Google Wants to Speed Up the Web by Killing the JPEG

Google unveiled a new image format today called WebP that it hopes will make the web faster by cutting files sizes of images without affecting quality. According to a blog post they published earlier today, photos and images account for 65% of the bytes transmitted by websites. In their tests done using 1 million randomly selected images from the web, re-encoding images as WebP resulted in an average file size reduction of 39%. Here’s a gallery with image and file size comparisons.

Like JPEG, WebP is lossy, so file size can be exchanged for image quality. It also means the benefits of the new format would be more for things like photographs rather than simple images that are more efficiently encoded as a GIF or PNG (e.g. logos, icons, etc..).

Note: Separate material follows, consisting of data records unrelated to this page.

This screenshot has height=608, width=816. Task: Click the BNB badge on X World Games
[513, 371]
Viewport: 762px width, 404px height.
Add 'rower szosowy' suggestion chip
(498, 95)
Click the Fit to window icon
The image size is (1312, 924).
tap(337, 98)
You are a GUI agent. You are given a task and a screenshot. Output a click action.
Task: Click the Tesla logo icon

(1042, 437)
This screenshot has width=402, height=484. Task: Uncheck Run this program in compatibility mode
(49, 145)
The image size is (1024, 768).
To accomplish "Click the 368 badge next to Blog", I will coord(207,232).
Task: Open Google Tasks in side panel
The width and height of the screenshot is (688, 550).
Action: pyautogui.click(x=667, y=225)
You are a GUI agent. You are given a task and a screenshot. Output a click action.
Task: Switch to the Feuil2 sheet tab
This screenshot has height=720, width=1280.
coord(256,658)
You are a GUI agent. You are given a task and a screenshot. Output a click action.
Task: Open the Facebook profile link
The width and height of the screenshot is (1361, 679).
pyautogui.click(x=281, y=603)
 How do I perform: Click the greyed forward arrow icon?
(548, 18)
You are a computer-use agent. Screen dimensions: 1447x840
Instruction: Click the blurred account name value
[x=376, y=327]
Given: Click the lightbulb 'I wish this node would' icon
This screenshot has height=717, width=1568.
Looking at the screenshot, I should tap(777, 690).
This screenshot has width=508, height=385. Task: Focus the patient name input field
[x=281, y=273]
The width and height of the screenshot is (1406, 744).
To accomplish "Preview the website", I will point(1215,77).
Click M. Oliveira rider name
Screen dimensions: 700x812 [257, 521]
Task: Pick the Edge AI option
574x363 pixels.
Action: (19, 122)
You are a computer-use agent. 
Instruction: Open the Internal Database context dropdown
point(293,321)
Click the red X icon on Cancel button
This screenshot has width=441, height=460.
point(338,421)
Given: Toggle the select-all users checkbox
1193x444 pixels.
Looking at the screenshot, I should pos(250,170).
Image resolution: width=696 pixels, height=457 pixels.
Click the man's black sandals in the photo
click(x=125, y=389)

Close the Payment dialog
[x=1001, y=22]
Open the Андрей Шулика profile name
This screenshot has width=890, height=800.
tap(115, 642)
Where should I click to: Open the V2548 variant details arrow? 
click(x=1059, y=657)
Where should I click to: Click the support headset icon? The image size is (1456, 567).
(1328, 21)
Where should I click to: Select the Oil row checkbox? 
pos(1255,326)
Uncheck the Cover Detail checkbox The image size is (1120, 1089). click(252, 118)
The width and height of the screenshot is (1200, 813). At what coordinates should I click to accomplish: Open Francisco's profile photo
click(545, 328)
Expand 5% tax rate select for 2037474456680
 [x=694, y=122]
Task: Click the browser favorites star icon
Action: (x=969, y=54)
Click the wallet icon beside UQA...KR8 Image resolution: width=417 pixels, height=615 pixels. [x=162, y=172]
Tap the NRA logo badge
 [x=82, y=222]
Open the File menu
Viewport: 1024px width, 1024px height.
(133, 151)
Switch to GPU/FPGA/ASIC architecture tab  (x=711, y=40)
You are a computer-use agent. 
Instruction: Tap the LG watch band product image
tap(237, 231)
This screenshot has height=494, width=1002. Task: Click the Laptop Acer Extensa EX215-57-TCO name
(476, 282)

However, it’s unlikely that JPEG will die anytime soon given how ubiquitous it is on the web. Even the committee behind the JPEG tried and failed to replace it (see JPEG 2000). Rather than benefiting the web as a whole, it seems more likely that this technology will mainly benefit Google in the short term. As more and more people adopt Chrome as their browser of choice, Google can see significant savings in bandwidth and load times by checking for browser compatibility and then serving WebP images instead of JPEGs whenever appropriate. The company is planning to include support for WebP in an upcoming release of Chrome.